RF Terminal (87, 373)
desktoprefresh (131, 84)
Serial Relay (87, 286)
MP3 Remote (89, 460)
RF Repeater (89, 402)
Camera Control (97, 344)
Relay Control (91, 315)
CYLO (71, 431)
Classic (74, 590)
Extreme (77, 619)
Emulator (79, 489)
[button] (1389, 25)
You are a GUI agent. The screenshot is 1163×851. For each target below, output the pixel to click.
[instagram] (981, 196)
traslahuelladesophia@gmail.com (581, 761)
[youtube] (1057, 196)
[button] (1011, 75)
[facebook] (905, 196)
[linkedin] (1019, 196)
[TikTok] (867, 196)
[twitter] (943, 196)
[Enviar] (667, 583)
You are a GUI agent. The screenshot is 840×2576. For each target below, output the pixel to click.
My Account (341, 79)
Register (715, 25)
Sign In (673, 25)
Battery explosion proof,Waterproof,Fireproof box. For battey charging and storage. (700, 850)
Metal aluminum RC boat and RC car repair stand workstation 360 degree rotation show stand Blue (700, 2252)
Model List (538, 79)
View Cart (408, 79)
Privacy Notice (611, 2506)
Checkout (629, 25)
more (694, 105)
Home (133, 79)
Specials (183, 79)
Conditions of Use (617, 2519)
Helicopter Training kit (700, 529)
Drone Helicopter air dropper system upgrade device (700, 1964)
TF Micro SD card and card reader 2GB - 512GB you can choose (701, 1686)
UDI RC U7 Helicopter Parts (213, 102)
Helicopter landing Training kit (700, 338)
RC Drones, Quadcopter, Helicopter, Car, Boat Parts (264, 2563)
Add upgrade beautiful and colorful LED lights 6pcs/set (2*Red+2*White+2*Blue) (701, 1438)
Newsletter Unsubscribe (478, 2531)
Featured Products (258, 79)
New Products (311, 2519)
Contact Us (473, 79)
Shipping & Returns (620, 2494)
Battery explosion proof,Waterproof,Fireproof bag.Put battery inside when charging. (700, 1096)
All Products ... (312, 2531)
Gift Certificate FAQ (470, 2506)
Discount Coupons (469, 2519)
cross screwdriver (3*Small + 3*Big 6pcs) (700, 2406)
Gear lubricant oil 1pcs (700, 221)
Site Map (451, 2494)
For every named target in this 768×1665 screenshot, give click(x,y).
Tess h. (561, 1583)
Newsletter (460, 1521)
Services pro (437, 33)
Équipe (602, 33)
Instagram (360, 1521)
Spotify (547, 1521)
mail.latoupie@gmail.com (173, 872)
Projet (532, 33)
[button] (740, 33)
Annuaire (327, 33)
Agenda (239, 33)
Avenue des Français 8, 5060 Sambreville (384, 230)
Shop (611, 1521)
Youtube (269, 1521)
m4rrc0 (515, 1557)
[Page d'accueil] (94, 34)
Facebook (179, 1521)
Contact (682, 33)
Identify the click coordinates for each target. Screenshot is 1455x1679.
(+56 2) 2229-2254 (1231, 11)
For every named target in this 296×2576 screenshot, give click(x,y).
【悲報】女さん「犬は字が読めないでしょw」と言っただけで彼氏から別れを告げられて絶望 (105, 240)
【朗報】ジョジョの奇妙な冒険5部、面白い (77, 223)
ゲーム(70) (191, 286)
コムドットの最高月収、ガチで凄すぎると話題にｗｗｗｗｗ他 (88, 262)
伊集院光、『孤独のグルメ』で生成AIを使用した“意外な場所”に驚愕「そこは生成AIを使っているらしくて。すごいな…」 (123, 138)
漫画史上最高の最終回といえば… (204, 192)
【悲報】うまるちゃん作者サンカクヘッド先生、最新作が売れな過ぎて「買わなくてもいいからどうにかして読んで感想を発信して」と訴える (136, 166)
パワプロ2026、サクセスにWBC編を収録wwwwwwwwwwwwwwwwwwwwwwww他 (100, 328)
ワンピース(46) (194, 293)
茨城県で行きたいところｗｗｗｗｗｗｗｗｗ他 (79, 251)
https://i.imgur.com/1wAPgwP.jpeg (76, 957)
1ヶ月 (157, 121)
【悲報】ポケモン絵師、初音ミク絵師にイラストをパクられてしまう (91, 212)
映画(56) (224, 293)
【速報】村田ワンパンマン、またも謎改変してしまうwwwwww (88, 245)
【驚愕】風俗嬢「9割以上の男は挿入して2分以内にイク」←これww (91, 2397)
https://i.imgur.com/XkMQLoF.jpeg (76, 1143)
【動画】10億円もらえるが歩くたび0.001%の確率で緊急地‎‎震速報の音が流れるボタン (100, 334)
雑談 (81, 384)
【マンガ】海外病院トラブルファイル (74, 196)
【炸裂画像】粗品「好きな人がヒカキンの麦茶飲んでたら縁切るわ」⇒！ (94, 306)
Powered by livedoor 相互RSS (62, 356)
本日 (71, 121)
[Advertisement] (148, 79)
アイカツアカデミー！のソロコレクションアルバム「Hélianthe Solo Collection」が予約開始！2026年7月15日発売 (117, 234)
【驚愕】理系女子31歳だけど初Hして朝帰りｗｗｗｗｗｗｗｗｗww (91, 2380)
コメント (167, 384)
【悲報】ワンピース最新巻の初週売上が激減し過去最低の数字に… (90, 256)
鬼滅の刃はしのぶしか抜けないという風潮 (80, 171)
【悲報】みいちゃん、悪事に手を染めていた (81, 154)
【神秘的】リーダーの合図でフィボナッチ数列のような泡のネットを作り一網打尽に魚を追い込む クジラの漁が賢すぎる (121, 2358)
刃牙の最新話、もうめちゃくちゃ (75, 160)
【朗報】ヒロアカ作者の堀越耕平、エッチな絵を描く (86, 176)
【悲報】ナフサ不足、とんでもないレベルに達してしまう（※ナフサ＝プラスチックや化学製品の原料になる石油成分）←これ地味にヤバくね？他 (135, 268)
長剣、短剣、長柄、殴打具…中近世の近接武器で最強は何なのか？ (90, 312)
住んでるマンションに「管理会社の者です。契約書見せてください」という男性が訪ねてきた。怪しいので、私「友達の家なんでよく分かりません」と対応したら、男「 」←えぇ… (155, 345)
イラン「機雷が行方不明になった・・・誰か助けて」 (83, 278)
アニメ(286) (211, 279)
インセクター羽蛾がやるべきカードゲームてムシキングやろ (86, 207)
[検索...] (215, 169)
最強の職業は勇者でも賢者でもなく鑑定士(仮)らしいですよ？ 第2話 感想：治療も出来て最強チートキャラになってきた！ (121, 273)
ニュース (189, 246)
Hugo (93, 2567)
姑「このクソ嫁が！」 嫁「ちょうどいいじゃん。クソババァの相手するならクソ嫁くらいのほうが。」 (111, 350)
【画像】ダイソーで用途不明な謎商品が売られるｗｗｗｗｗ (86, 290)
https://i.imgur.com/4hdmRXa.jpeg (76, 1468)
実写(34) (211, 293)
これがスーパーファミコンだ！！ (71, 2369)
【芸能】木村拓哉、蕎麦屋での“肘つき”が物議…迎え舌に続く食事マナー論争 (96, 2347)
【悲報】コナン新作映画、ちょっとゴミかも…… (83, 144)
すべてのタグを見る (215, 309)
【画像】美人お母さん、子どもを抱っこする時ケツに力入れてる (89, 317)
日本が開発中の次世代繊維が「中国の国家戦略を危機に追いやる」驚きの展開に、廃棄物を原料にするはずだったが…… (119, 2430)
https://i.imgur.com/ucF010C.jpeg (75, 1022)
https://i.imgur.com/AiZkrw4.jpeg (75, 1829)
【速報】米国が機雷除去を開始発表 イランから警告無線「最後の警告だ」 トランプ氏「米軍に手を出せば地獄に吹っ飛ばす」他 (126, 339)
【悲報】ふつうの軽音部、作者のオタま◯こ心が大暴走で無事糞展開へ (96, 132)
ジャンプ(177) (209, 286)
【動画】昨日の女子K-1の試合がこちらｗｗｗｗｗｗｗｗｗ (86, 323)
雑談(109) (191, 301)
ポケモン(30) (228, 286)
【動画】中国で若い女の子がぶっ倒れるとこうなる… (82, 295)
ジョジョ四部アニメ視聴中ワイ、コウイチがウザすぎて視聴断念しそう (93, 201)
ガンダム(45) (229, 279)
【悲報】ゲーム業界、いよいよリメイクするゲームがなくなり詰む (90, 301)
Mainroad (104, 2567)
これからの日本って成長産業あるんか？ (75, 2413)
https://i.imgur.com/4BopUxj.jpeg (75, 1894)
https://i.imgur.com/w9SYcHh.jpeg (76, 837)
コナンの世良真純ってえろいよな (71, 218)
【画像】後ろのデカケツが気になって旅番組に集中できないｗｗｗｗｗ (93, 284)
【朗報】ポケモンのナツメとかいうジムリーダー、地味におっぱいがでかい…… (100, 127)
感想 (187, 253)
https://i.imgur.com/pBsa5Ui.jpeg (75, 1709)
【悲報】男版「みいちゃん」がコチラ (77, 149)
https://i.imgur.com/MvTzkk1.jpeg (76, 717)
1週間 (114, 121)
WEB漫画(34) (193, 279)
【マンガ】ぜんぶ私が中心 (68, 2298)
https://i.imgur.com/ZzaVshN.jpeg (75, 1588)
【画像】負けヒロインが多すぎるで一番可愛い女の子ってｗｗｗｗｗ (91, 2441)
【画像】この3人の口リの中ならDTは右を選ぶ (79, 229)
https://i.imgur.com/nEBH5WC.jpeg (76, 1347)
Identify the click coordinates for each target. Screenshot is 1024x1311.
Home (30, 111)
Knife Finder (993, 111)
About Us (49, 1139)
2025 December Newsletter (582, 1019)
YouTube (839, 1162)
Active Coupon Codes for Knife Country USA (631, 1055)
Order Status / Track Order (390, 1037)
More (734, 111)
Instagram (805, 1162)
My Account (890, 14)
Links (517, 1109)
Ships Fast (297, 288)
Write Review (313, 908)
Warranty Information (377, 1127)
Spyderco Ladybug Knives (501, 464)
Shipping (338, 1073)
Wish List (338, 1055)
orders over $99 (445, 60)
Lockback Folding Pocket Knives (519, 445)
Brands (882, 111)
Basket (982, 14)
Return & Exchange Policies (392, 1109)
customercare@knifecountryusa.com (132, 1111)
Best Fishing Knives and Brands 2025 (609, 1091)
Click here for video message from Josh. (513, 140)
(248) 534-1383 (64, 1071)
::::::::
> **Written request**: Start at the row that has "Checkout (629, 25)" and stop after the row that has "Contact Us (473, 79)". Write out only those rows, with "Helicopter" changed to "Chopper" and nothing else altered.

> **In response**:
Checkout (629, 25)
more (694, 105)
Home (133, 79)
Specials (183, 79)
Conditions of Use (617, 2519)
Chopper Training kit (700, 529)
Drone Chopper air dropper system upgrade device (700, 1964)
TF Micro SD card and card reader 2GB - 512GB you can choose (701, 1686)
UDI RC U7 Chopper Parts (213, 102)
Chopper landing Training kit (700, 338)
RC Drones, Quadcopter, Chopper, Car, Boat Parts (264, 2563)
Add upgrade beautiful and colorful LED lights 6pcs/set (2*Red+2*White+2*Blue) (701, 1438)
Newsletter Unsubscribe (478, 2531)
Featured Products (258, 79)
New Products (311, 2519)
Contact Us (473, 79)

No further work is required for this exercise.